В условиях, когда Бомбилин объявил о разрыве отношений, провал выборов объективно был лучшим для меня выходом. Не в моих силах было заставить аборигенов прийти на избирательные участки. Они и в пивной ларек-то шли не спеша, вразвалку. Так что упрекнуть меня в низкой явке не смог бы никто. На спортивном языке это была бы ничья. Моя проблема заключалась в том, что
индивидуальные виды спорта я всегда предпочитал командным. А там ничьих не бывает. Ближе к пяти позвонил Виктор.
— Ну, что там слышно, гений? — насмешливо осведомился он.
— Первые результаты будут известны не раньше одиннадцати вечера, — ответил я, сдерживаясь.
— Пролетит твой Бомбилин! — уверенно заявил Виктор. — Я смотрел последние опросы.
Он заранее праздновал победу и ликовал в предвкушении. В очередной раз я не мог не удивиться странности его натуры. Он готов был потерять огромные деньги, лишь бы увидеть меня поверженным. Впрочем, последние опросы были далеко не худшее из того, что меня ожидало. Куда большую тоску наводило на меня то обстоятельство, что Бомбилиным я отныне не управлял.

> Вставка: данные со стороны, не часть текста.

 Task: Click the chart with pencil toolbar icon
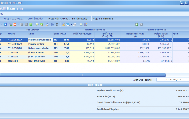tap(63, 25)
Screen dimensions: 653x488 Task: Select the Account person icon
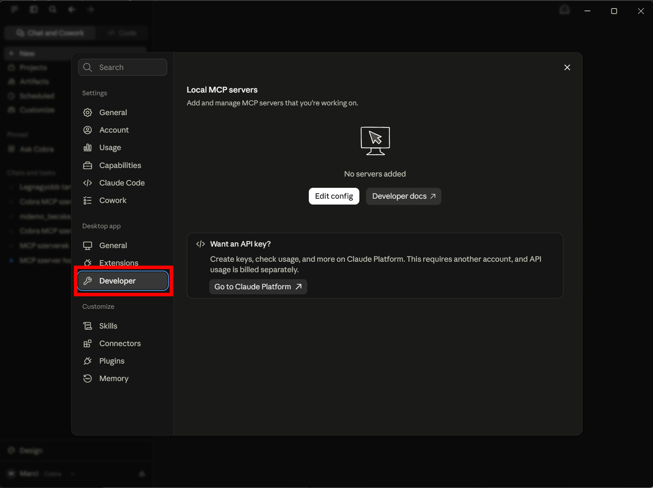tap(88, 130)
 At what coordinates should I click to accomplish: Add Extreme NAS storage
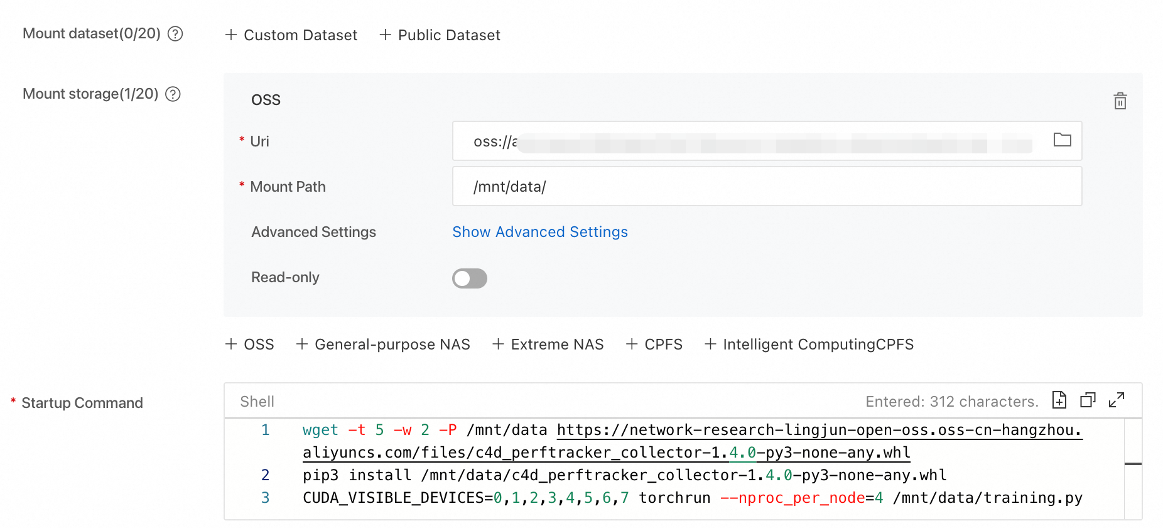tap(548, 344)
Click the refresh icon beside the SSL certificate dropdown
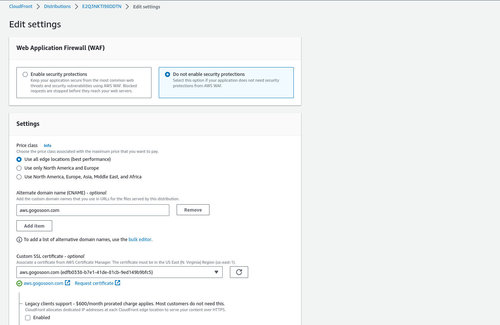 [239, 272]
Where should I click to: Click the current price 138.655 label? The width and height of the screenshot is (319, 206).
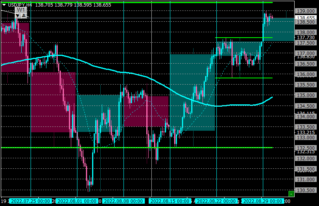coord(305,18)
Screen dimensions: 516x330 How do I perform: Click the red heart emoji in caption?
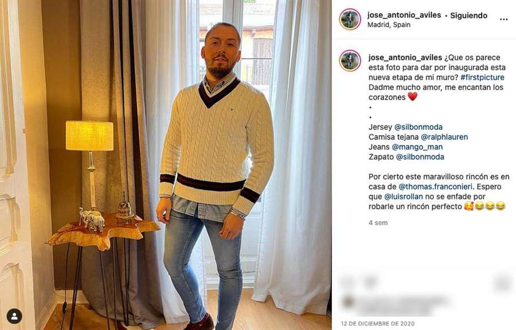412,97
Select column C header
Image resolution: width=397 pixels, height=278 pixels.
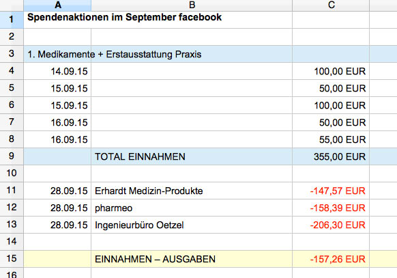coord(331,5)

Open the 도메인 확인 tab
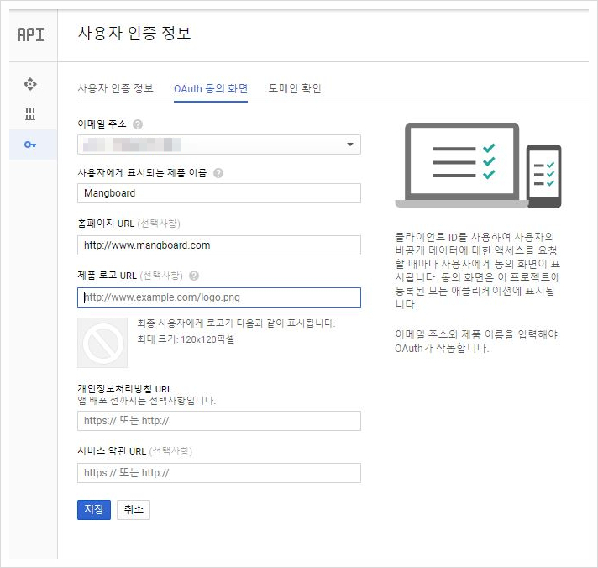click(x=295, y=88)
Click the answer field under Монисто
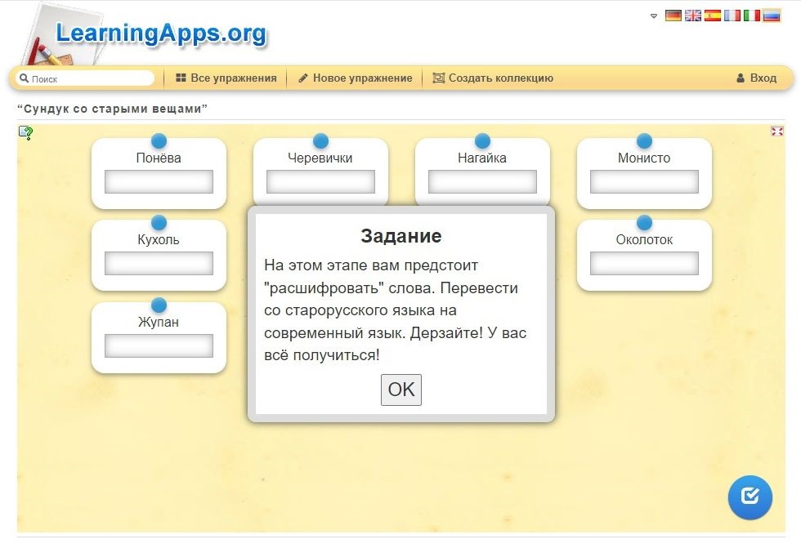This screenshot has height=548, width=801. point(644,181)

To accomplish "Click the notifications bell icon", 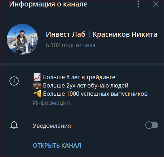I will [14, 125].
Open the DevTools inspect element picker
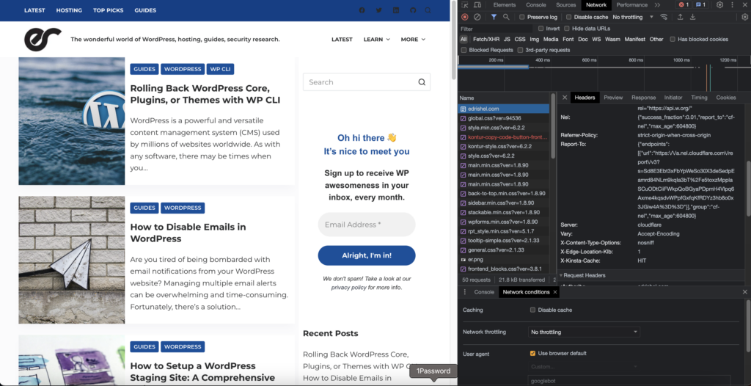Viewport: 751px width, 386px height. 466,5
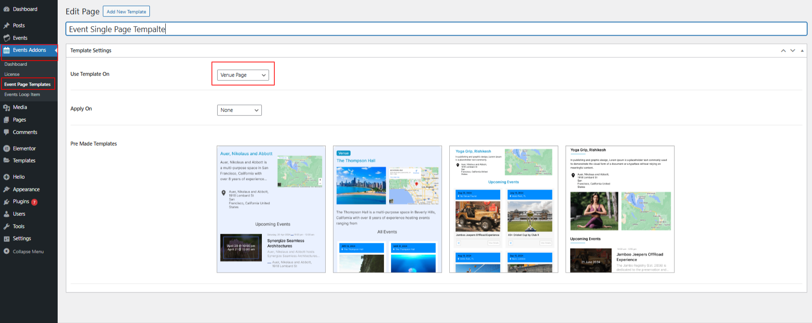The image size is (812, 323).
Task: Click the Elementor icon in sidebar
Action: coord(6,149)
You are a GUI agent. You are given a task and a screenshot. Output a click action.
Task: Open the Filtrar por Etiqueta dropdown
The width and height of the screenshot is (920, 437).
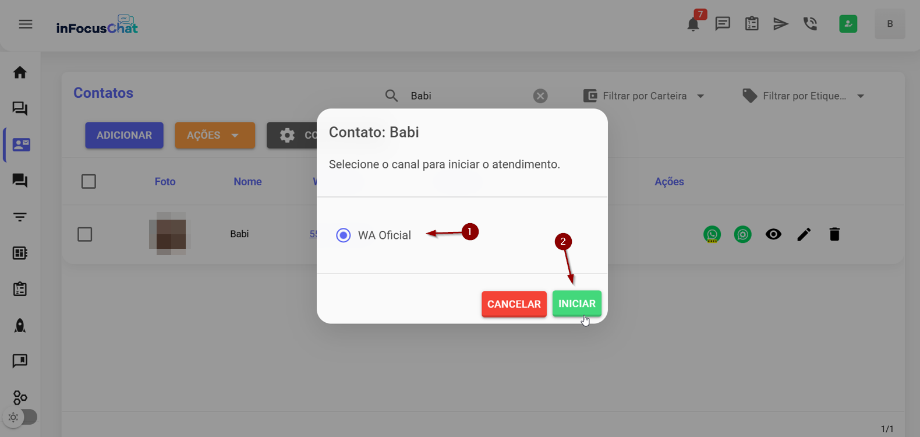[804, 96]
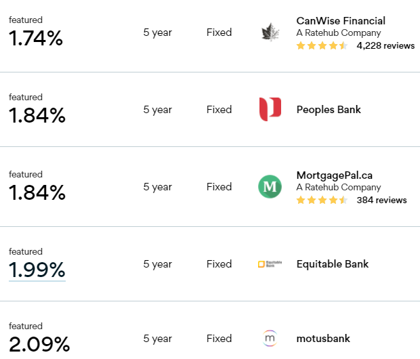This screenshot has width=420, height=359.
Task: Click the MortgagePal.ca 1.84% rate
Action: pyautogui.click(x=37, y=192)
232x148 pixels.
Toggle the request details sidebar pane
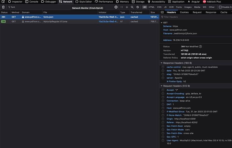(x=162, y=12)
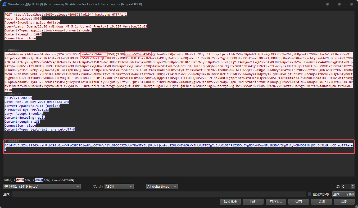Print the stream using 打印
Viewport: 358px width, 208px height.
(x=253, y=202)
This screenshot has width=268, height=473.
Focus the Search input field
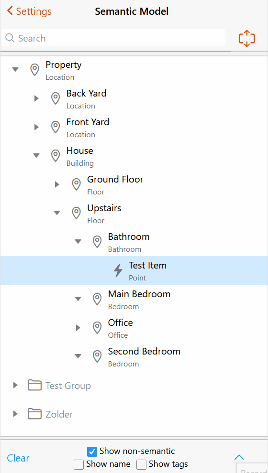point(113,38)
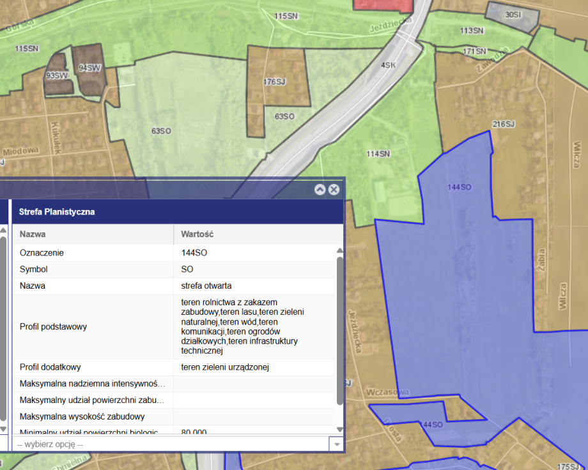Select the 216SJ zone on the map
Viewport: 588px width, 470px height.
pyautogui.click(x=503, y=124)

— Да ладно! — злорадно продолжал Виктор. — Ты уж особенно не расстраивайся. Со всеми бывает. Зайдешь завтра ко мне с утра, скажешь, «дяденька, прости поганца». И я все забуду. Я отходчивый.
— Боюсь, с утра я буду занят, — ответил я холодно. Виктор сделал вид, что не расслышал.
— Я часам к двенадцати на работе появлюсь, не раньше, — сообщил он. — Так что можешь выспаться. — Он отключился.
Когда вы начинаете карабкаться по лестнице успеха, то надеетесь, что, став когда-нибудь богатым и свободным, вы будете делать то, что вам хочется. А уж чего вам точно никогда не захочется, когда вы станете богатым, так это заходить в кабинеты к бывшим мясникам и произносить «дяденька, прости поганца». Вы полагаете, что деньги или должность вас от этого избавят. Что и то, и другое будет принадлежать вам. И вы сможете распоряжаться ими по своему усмотрению. Вы ошибаетесь.
Проходит время, и вы понимаете, что это вы принадлежите им. Своим деньгам и своей карьере. И это они управляют вами, диктуя вам правила поведения. Что чем выше вы поднимаетесь, тем больше на вашем пути мясников, которым вы обязаны повторять различные вариации этой сакраментальной фразы.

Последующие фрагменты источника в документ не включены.